I recently wrote a simple test framework to use on a project that is using Python on Series 60 phones. I began the project using PyUnit but found the API unintuitive. I wanted something more "pythonic", so I rolled my own.

I was initially puzzled about how to bootstrap the development of the test framework. How could I write the test framework itself test-first? Then I came up with a cunning plan: because I was also writing my project test-first, I could use the project as the test for the test framework that was being used to test the project. A simple, straightforward solution to my dilemma, as I'm sure you'll agree. Maybe.

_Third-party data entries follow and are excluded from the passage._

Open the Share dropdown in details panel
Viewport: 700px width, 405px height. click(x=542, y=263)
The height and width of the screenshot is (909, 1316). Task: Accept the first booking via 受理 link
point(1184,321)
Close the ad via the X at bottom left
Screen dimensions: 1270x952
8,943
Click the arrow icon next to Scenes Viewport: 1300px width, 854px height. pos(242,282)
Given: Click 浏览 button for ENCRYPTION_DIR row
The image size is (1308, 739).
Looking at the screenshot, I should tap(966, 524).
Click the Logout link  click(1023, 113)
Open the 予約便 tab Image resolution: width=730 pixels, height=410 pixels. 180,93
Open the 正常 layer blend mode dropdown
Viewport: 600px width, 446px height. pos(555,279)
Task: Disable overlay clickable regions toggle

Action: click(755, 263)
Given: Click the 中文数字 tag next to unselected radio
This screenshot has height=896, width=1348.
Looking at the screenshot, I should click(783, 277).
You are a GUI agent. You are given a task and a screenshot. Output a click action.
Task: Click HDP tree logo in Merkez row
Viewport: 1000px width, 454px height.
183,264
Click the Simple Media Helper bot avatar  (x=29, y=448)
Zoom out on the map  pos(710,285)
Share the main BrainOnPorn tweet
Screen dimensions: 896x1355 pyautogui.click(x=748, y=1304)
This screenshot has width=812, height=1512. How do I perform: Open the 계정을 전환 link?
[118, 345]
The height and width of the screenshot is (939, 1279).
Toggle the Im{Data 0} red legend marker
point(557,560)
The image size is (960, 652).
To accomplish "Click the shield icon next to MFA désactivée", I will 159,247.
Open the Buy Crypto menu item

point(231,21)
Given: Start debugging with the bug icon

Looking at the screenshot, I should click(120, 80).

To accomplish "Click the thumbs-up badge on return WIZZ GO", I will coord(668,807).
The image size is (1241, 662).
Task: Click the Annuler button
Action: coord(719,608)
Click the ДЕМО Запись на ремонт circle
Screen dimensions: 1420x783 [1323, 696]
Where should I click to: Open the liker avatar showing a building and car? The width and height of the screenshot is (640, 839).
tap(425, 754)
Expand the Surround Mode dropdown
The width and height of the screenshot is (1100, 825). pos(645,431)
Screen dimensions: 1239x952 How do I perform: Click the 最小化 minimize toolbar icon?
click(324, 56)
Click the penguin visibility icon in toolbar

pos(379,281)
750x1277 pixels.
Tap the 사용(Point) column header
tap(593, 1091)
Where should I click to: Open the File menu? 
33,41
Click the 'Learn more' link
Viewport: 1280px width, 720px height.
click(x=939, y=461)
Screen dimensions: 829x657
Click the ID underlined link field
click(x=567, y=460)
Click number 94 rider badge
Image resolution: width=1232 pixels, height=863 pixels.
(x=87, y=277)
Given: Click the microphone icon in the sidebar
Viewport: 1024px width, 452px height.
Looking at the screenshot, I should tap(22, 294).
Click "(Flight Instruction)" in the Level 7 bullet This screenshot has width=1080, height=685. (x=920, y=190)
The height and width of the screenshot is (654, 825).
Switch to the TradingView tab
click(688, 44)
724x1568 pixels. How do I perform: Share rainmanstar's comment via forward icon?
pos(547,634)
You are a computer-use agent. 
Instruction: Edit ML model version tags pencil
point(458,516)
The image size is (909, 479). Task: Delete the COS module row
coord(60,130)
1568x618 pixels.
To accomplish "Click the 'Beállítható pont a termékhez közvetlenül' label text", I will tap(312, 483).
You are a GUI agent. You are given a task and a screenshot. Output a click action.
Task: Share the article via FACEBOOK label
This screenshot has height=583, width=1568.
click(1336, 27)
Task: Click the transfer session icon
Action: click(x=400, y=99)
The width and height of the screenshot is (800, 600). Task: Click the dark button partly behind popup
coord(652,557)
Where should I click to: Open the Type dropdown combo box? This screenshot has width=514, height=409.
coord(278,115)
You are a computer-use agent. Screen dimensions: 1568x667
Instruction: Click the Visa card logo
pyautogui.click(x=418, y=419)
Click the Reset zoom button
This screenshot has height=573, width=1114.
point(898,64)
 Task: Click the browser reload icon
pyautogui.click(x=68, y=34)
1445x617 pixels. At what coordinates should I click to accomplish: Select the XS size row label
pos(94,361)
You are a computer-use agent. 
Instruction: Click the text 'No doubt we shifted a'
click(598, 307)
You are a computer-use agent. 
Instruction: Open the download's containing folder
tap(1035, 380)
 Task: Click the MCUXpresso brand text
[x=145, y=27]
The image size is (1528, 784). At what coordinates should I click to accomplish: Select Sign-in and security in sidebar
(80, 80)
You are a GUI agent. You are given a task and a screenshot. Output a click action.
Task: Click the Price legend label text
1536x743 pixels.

The way I figured it, I'd write a test in my not-yet-existing test framework that would test my not-yet-existing project. When I first ran the test, it would not report that my project did not behave as expected. Intead it would report that the test framework did not behave as expected. So, I would keep writing the test framework and running the tests until it reported the expected failure of my project. I could then make the tests pass by writing project code, and start all over again until I had a working project tested by a working test framework. Pretty soon the test framework would be complete and I could focus just on the project.

It worked like a charm. I soon had a simple, flexible test framework and well tested project code. But of course, I was missing tests for the test framework itself. As I added features to the framework and built some useful development tools around it (more about those later) other developers started to get interested in the framework and wanted to use it on their projects too. This meant I had to extend the framework with features that my project didn't need and so I could no longer test the test framework against the project and vice versa.

I had to bite the bullet and write tests for the test framework. I hate testing after the fact - it's boring and error prone, but what else could I do? I should have written good tests in the first place instead of being too clever for my own good.